A força que vem da tribo

Conheça um pouco mais sobre um ritual importante para os índios saterê-mawé: a dança da tucandeira

U
m costume tradicional de uma nação indígena da região do baixo Amazonas, da diocese de Parintins, é a Dança da Tucandeira dos índios saterê-mawé, dos rios Andirá e Maraú. A tucandeira ou tucandera é uma espécie de formiga gigante com o ferrão no abdômen, coberta de fina pelugem ruiva. Sua ferroada é muito dolorosa. Dá febre e inchaço. Os índios contam que, desde a origem, eles receberam do grande Tatu (sahu-wató) o ritual de se fazer ferrar pelas Tucandeiras, em uma cerimônia que eles chamam de waty’amá.

As partes principais da narração mitológica do ritual são feitas através de cantos, melodias especiais da tucandeira, e com palavras arcaicas, sobretudo para os nomes de animais, peixes e heróis culturais. Estas narrações penetram no fundo da alma do povo. É força. É a vida da tribo. Eles cantam e dançam melodias, palavras e ritmos especiais. Mas, por que os índios fazem a waty’amá? Por que eles se deixam ferrar pelas tucandeiras, colocadas vivas e presas em luvas especiais de talas de palha? Os velhos explicam:

1) A tucandeira foi dada para a saúde do índio; para o índio vencer a febre, o reumatismo e as dores. A sua ferroada é um tipo de remédio, uma vacina contra as doenças. Este é o aspecto terapêutico do ritual.

2) A waty’amá é realizada para a iniciação masculina, ou seja, quando o adolescente passa a ser considerado adulto. Mas  também há casos de meninos de 6 a 8 anos que participam.

3) Através da dança da tucandeira o índio realiza a própria identidade tribal. Descobre de onde veio, para onde vai e dá sentido à própria existência dentro de um clã. Para ser um saterê-mawé, o certo mesmo é participar do rito waty’amá pelo menos 20 vezes durante a vida.
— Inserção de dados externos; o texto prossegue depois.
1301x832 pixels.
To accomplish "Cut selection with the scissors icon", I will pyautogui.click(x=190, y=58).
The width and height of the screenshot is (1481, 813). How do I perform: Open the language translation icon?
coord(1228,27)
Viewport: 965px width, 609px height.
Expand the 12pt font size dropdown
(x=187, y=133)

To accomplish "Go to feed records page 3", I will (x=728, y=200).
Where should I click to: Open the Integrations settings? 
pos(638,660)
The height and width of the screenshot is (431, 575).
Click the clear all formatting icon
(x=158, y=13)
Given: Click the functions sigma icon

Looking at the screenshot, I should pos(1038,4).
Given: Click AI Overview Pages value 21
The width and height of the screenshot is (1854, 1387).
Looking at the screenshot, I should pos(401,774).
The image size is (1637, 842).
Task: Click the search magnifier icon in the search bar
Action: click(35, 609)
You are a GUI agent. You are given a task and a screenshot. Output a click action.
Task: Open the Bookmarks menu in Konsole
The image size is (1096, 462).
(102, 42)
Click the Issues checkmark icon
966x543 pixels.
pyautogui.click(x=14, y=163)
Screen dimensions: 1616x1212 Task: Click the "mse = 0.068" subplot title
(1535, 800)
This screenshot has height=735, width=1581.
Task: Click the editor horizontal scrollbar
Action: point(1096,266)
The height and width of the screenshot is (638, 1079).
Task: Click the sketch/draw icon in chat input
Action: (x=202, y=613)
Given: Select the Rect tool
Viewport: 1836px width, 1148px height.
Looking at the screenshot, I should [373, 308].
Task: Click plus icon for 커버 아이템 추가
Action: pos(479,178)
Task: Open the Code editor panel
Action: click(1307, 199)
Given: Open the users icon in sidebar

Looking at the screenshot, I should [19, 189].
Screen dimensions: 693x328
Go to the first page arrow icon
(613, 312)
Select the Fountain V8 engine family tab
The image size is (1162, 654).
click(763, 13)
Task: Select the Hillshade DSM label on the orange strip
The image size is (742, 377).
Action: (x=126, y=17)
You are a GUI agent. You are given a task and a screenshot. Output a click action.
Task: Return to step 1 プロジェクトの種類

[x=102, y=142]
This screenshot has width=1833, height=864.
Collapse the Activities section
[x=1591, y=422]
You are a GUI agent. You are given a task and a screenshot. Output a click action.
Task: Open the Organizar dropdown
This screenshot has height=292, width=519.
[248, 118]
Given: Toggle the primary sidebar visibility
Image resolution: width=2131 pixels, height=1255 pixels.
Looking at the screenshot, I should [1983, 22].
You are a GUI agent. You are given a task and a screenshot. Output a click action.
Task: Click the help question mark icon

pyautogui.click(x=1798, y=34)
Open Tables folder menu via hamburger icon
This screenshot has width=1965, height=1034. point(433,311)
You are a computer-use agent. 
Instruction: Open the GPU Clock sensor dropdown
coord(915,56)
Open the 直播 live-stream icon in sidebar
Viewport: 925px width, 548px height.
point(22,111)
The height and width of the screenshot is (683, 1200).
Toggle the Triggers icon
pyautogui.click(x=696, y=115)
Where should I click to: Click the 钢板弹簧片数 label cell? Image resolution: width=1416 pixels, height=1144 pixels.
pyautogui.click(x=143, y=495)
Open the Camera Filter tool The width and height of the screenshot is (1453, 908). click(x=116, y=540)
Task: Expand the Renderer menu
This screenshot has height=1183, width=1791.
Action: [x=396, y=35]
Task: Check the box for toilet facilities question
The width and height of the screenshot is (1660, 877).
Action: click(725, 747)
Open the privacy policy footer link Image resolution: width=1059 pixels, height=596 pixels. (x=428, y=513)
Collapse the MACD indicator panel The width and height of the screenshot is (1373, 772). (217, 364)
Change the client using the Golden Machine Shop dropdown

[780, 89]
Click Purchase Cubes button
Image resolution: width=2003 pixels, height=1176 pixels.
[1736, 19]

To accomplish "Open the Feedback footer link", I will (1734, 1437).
4) Todo o povo participa e aprecia como os candidatos se submetem ao doloroso rito de passagem. É também o momento de conhecimento e encontro das pessoas para futuros casamentos.

5) Às vezes, os velhos pedem que seja realizada a festa da tucandeira quando os índios querem ouvir lendas e narrações:
a memória tribal.

6) Também a cerimônia é feita para o índio ser um bom pescador, caçador, ter sorte na vida, no trabalho, na lavoura, ser corajoso e lutador: enfim, o aspecto propiciatório é pedir a Deus algo de bom para a vida das pessoas. Como aspecto mais conhecido da tucandeira o povo se junta para festejar a origem das estrelas, da lua, do sol, das águas, dos animais, da
floresta. É, enfim, a forma de louvar a Deus por tudo o que temos e somos. Cada povo, cada nação, tem o próprio modo
de pensar e viver os grandes acontecimentos da vida. A tudo isto nós damos o nome de cultura.

REFLEXÃO

A tucandeira parece ser uma forma para manter a saúde física e espiritual do índio e da tribo. Simboliza a força e a união de um povo. Tudo isso não impediu os saterê-mawé de receber o Batismo, hábito que tem mais de 300 anos. Eles acham que a evangelização cristã complementa e ajuda esse desejo de serem amparados pela força de Deus, Tupana, e de Anumarehit, Jesus Cristo. A sabedoria indígena dos antigos soube abraçar a fé cristã sem perder idioma, tradições e rituais próprios da sua cultura. Nas últimas décadas, a religião católica vem valorizando aspectos culturais indígenas que a sociedade dos chamados civilizados despreza e destrói. A reflexão desta edição termina com o salmo, que ensina: “Nações, louvai todas ao Senhor. Enaltecei-o povos todos porque grande é para nós a sua bondade. A fidelidade do Senhor permanece para sempre” (Sl 116).